Quizá es esa sensación de relax que te deja una buena carcajada en el diafragma, o la orina manchando tu ropa después de una jartá de reír (vulgo, mearse de risa).
Posthumor, más allá del humor.
¿Qué hay más allá del humor? ¿Alguien ha visto el final del Arco Iris?
A ver, no es que Ricky Gervais vaya más allá del humor, es que utiliza el humor como una herramienta. A él no le interesa contar un chiste, sino que el chiste ayude a modelar una historia. No se queda en el gag ni en la carcajada. Tanto en The Office como en la maravillosísima Extras, lo que busca Gervais es parodiar una sociedad patética y miserable. Un retrato del fracaso. Por eso, quien busque un repertorio de gracietas en las series de Gervais se va a llevar un chasco y, muy probablemente, acabará con mal cuerpo y maldiciendo el mundo en el que vive.
Tragicomedia, que decían Calisto y Melibea. Bueno, en realidad, lo decía la Celestina: los dos tórtolos no le acabaron de ver la gracia a la historia.
¿Saben ustedes que tenemos un posthumorista a lo Rick Gervais en España? Para mi gusto, tan bueno como Gervais. Aunque, como es español, no es ni el 5% de popular y relevante que el inglés. Mientras el autor de Extras es uno de los tíos más conocidos y admirados del orbe anglosajón, el nuestro culebrea todavía en ese terreno de nadie entre el underground (que ya ha abandonado por desborde) y el mundo de las majors (que se resisten a abrirle las puertas de par en par, y eso que estuvo nominado para un Oscar).
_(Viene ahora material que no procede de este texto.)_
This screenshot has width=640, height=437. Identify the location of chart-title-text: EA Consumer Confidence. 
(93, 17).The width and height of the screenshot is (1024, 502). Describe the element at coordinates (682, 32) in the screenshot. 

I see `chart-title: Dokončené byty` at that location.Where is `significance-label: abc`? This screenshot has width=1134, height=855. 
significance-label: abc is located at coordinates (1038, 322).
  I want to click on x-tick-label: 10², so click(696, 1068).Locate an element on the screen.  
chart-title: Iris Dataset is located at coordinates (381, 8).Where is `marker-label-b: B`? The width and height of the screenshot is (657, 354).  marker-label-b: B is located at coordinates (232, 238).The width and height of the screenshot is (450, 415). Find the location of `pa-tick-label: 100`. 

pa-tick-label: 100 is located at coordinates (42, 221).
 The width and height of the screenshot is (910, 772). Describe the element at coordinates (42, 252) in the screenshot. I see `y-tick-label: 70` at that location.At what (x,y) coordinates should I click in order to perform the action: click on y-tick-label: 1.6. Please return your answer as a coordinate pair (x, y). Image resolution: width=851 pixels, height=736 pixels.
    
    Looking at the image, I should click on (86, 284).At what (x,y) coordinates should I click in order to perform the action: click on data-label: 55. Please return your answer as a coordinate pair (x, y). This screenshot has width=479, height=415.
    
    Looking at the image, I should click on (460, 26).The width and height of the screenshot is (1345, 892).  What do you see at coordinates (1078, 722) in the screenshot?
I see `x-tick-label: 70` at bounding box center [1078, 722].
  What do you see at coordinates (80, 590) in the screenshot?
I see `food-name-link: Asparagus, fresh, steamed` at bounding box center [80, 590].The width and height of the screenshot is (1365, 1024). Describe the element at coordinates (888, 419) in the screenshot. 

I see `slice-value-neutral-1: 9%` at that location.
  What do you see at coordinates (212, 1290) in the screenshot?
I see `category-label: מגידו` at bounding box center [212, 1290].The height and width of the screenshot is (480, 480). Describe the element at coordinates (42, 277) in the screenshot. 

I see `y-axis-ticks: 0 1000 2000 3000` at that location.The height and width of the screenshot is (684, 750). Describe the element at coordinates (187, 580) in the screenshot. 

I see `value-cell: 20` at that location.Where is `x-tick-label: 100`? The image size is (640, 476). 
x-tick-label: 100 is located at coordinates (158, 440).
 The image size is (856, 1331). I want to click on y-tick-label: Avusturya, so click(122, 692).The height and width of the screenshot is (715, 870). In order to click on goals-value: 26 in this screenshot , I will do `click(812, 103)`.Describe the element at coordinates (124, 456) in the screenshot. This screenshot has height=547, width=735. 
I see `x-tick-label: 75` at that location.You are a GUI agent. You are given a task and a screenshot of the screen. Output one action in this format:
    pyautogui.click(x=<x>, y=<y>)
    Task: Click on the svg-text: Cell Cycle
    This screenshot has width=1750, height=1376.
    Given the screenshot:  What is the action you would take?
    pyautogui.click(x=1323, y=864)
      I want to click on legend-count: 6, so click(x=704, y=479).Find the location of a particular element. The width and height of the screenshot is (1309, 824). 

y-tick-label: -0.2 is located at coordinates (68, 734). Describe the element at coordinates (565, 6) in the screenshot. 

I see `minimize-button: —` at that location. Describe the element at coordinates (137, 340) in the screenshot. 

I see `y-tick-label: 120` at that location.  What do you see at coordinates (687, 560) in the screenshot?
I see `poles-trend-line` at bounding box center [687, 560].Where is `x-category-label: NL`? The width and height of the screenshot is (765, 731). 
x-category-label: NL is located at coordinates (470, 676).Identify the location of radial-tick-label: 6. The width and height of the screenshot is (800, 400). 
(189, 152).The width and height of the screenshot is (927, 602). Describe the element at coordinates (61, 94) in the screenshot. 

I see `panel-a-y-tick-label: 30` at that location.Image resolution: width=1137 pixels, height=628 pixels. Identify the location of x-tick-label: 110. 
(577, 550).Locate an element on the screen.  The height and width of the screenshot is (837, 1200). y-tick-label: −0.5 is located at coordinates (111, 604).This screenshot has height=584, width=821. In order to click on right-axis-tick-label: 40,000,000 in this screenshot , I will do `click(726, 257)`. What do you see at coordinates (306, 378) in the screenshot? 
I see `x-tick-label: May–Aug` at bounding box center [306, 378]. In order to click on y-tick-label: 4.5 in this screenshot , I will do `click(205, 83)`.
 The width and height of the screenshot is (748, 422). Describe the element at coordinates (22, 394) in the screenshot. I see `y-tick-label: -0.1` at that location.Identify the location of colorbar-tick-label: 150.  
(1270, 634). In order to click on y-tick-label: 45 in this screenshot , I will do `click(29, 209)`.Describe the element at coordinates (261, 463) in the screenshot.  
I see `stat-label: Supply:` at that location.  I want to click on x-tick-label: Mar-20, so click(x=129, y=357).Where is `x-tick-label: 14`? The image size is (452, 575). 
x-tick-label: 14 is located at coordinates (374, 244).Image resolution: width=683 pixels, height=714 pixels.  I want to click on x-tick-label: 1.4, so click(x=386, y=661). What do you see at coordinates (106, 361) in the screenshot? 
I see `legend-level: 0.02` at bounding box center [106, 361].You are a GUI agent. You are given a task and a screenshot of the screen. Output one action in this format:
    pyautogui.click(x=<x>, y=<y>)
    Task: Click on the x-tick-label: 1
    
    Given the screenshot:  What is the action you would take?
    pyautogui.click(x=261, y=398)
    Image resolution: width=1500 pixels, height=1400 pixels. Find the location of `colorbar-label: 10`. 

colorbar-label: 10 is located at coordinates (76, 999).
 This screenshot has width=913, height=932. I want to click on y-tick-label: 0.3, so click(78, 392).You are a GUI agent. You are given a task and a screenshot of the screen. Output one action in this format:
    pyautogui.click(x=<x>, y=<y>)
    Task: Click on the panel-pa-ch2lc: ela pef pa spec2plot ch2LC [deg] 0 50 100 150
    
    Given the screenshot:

Se llama Nacho Vigalondo, y el hecho de que no lo tengamos hasta en la sopa y de que siga siendo un tío de culto dice muy poco de este país tan pagado de sí mismo. Nosotros somos más de Belén Esteban. Peor para nosotros.
Vigalondo es un tipo incapaz de hacer un chiste y quedarse en él: sus gags son tragicomedias, dejan un regusto amargo e incómodo. Hablan del fracaso, que es uno de esos temas universales que no se agotan, que siempre encuentran reescrituras. Sus dos primeros cortos (7.35 de la mañana y Choque) prometían lo que Álex de la Iglesia quería dar pero no era capaz.
Una de las últimas cosas que ha hecho se titula El monologuista mierder, para Muchachada Nui.
Cómo juega con la incomodidad, alargando los tiempos, machacando al pobre monologuista. Cómo convierte en pesadilla lo que parecía un gag inocente.
¿Es eso posthumor? No, señores: eso se llama talento.